> [Task to carry out] Reproduce every line of the records below word for word, leaving out the pictures.

> [Records for processing]
☆ ☆ ☆ ☆ ☆
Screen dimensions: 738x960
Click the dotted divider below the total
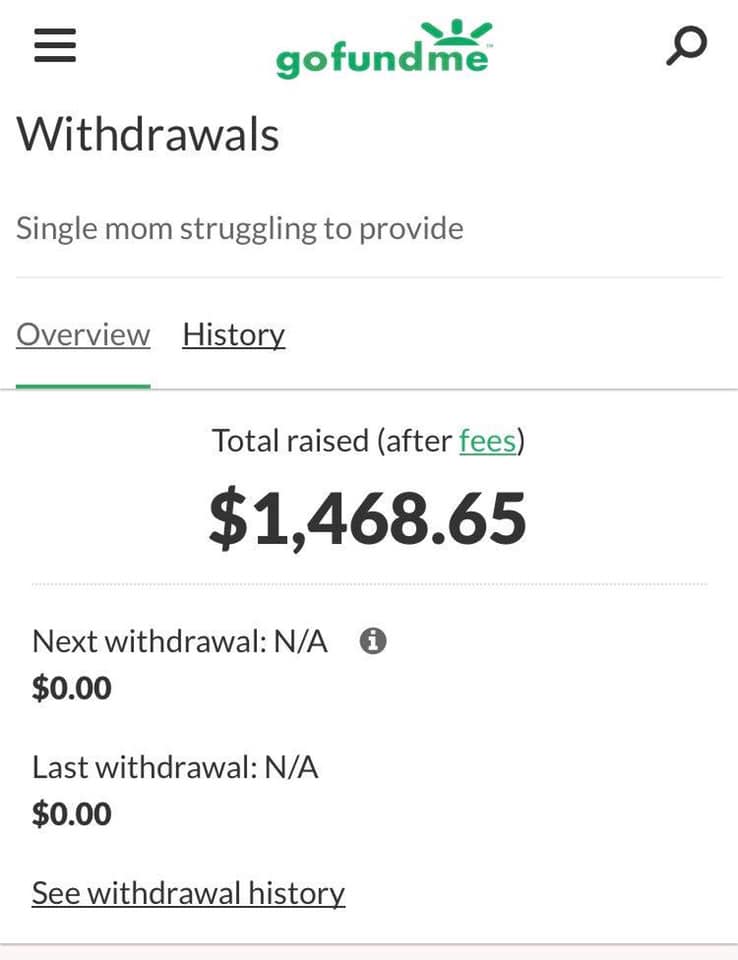[x=369, y=583]
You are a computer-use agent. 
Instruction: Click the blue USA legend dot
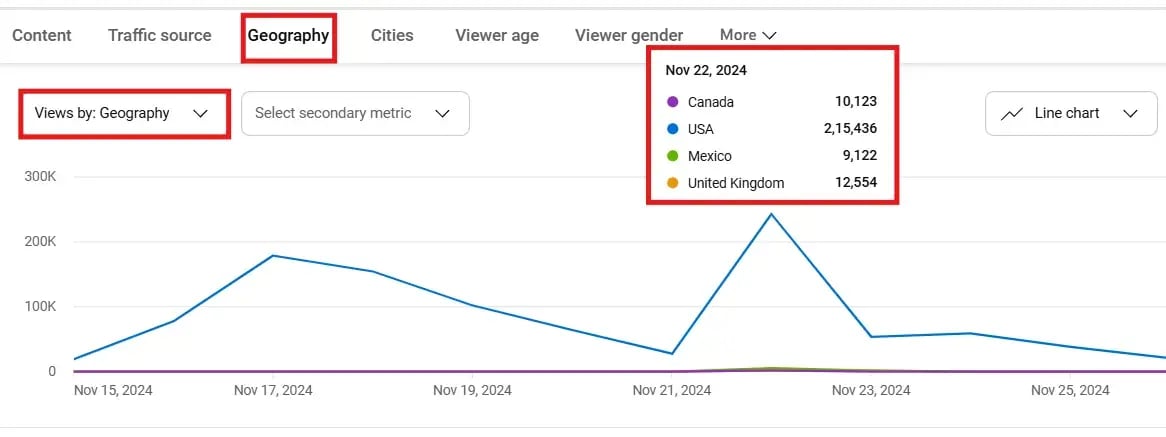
☆ ☆ ☆ ☆ ☆
> [The reply]
Screen dimensions: 738x960
Click the dotted divider below the total
[x=369, y=583]
You are a computer-use agent. 
Instruction: Click the blue USA legend dot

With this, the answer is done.